Professor Patrick Honohan, who first called for such an inquiry in December is “satisfied” that he can complete the work asked of him by the Government within the current laws.
He gave the assurance in response to claims by Labour Party who said there were “serious legal doubts” surrounding his role in the inquiry.
Prof Honohan has been asked to write a report on “the performance of the respective functions of the Central Bank and Financial Regulator” from its establishment up until September 2008.
This report will be one of two “scoping documents” which will determine the issues to be investigated by the commission of investigation and potentially inform an Oireachtas inquiry.
But Labour pointed out that a “legal gag” contained in the Central Bank Act 2003 prohibits him from “publicly discussing or disclosing in any manner any commercially confidential information in relation to any regulated firm or individual”.
Labour’s Finance spokeswoman Joan Burton said the law must be amended if Mr Honohan is to have any “meaningful role” in the inquiry.
“It is difficult to see how any inquiry undertaken by him can contribute to public knowledge on the events that led to the banking crisis,” she said.
“This is just another example of legal pitfalls and the capacity for delay in the convoluted process the Government has come with in other to avoid, at all costs, the public, open, Oireachtas driven inquiry that Labour has been seeking.”
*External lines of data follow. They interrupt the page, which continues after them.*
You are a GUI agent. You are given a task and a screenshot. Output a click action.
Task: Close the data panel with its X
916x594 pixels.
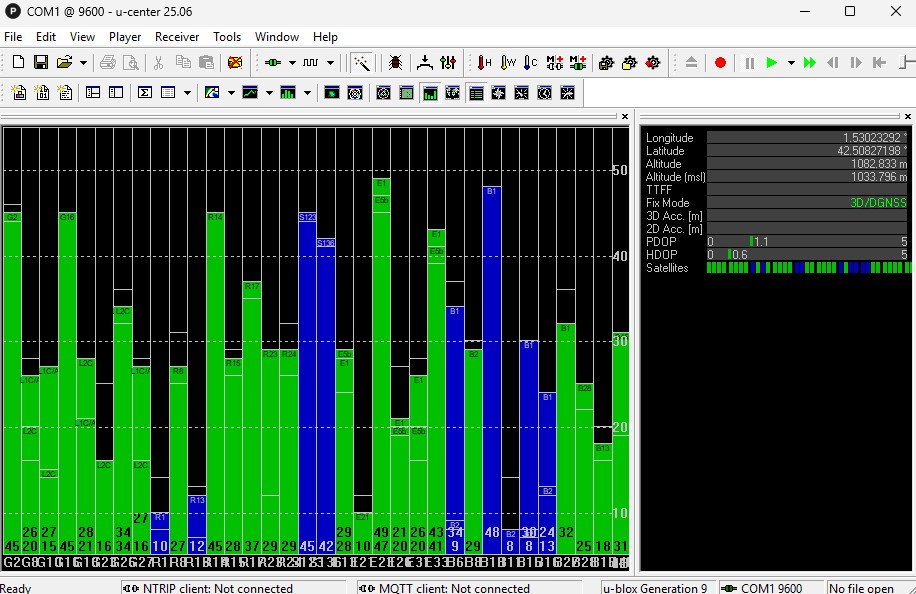(907, 117)
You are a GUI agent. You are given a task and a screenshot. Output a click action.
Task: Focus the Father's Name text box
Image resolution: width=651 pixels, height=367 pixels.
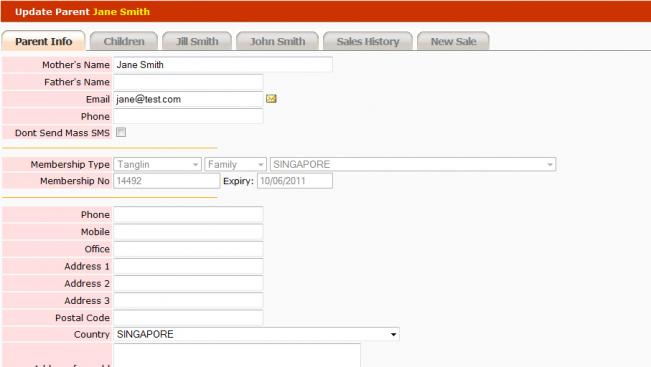(x=188, y=82)
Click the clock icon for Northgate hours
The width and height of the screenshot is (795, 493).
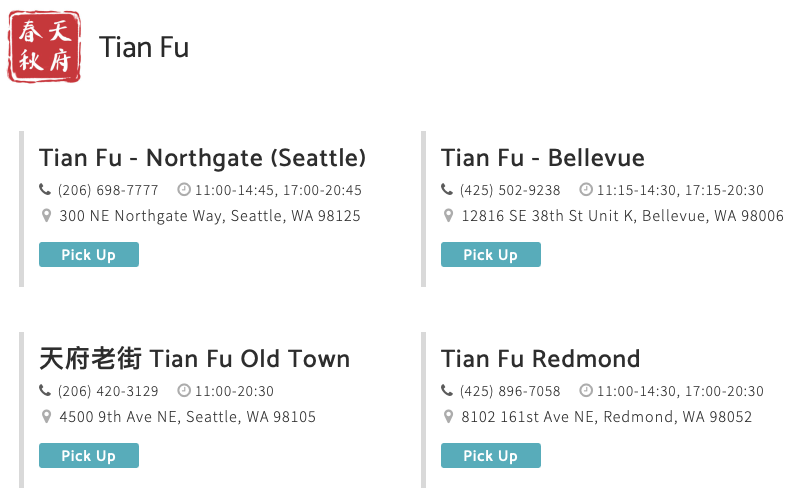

But when challenged on the issue in the Dáil, Taoiseach Brian Cowen said Ms Burton “is very good at conspiracy theories and this one is as good as it gets”.
He said: “Prof Honohan has agreed to do the job he has been asked to do and will do it. He has no intention of doing anything illegal. He will do his job.”
Similarly, Finance Minister Brian Lenihan last night insisted that Mr Honohan would not be barred from expressing his views on the matters he will be examining for the scoping document. Mr Lenihan said Mr Honohan was in an “ideal position” to look at these issues and prepare the report.
A spokesperson for the Central Bank said: “The Governor is satisfied that he can complete the work he has been required to undertake within the existing legislation.”